Gated recurrent unit is a modification to the RNN hidden layer which makes it much better at capturing long-range connections and helps a lot with the vanishing gradient problems.

the c^t equation in the image the activation function applied to the parameter W_a times the activations for a previous time sediment the current input and then plus the bias.

GRU unit is going to have a new variable called C, which stands for cell memory. What the memory cell do is it will provide a bit of memory.

So c^t is at time t, the memory cell will have some value c of t. GRU unit will actually output an activation value a of t that’s equal to c of t.

So the equation mentioned in the image governs the computation of GRU unit.

The gamma u here acts as gate for this memory cell sequence. Gamma_u this gate value as being always 0 or 1.

Although in practice, your computer with a sigmoid function applied to this.

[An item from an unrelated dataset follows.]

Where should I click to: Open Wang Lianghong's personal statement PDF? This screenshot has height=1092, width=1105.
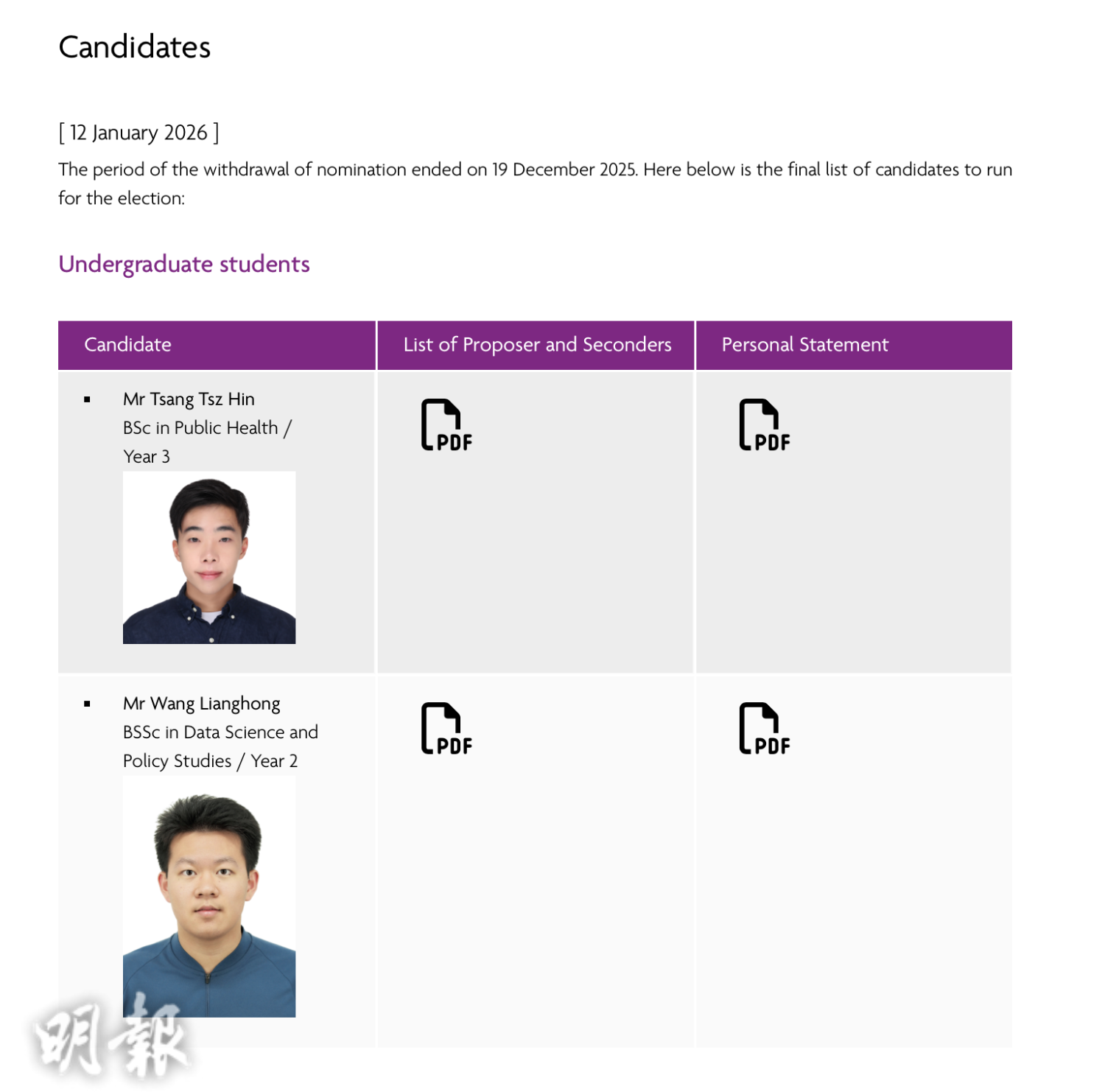[764, 729]
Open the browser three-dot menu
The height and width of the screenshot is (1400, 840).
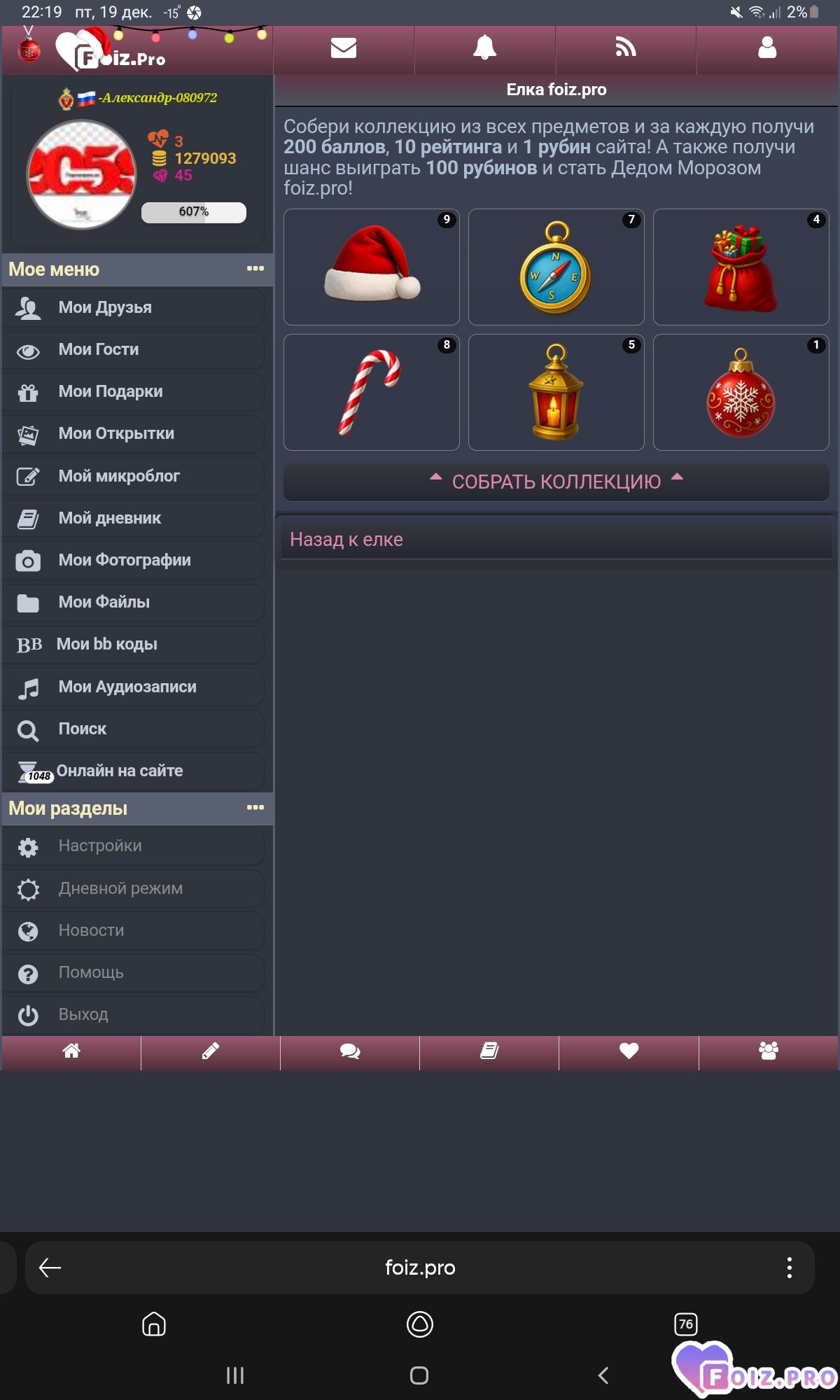[x=789, y=1268]
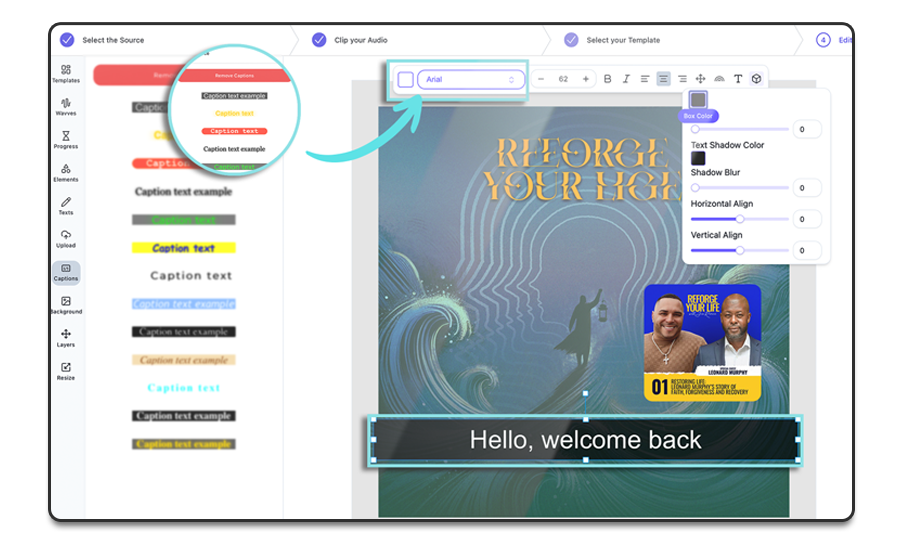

Remember that the sigmoid function looks like this, as value is always between 0 and 1. For most of the possible ranges of the input, the sigmoid function is either very, very close to 0 or very, very close to 1.

For intuition, think of Gamma as being either 0 or 1 most of the time.

The job of the gate, that is gamma u, is to decide when do you update this value.

So basically in the activation sequence gamma u makes you to decide when to update the memory sequence based on 0 or 1. when gamma u is equal to 0, it is telling the memory sequence to not update and remember the initial value.

if gamma u is equal to zero, so it’s just setting C^t equal to the old value even as you scan the model.

So in this question when alice proposes to simply the GRU by removing ru=0 or gamma u equal to 0 for a tilmestep, the gradient back propagate through that timestep with decay as it has been told not to update and will remember its original value or maintaining the initial value.

Where as Betty proposes to keep the gamma u equal to 1 that the gradient can back propagate through that tilmestep without much decay as the memory cell c^t will update at every time step.

So based on this which answer would you choose for this question,??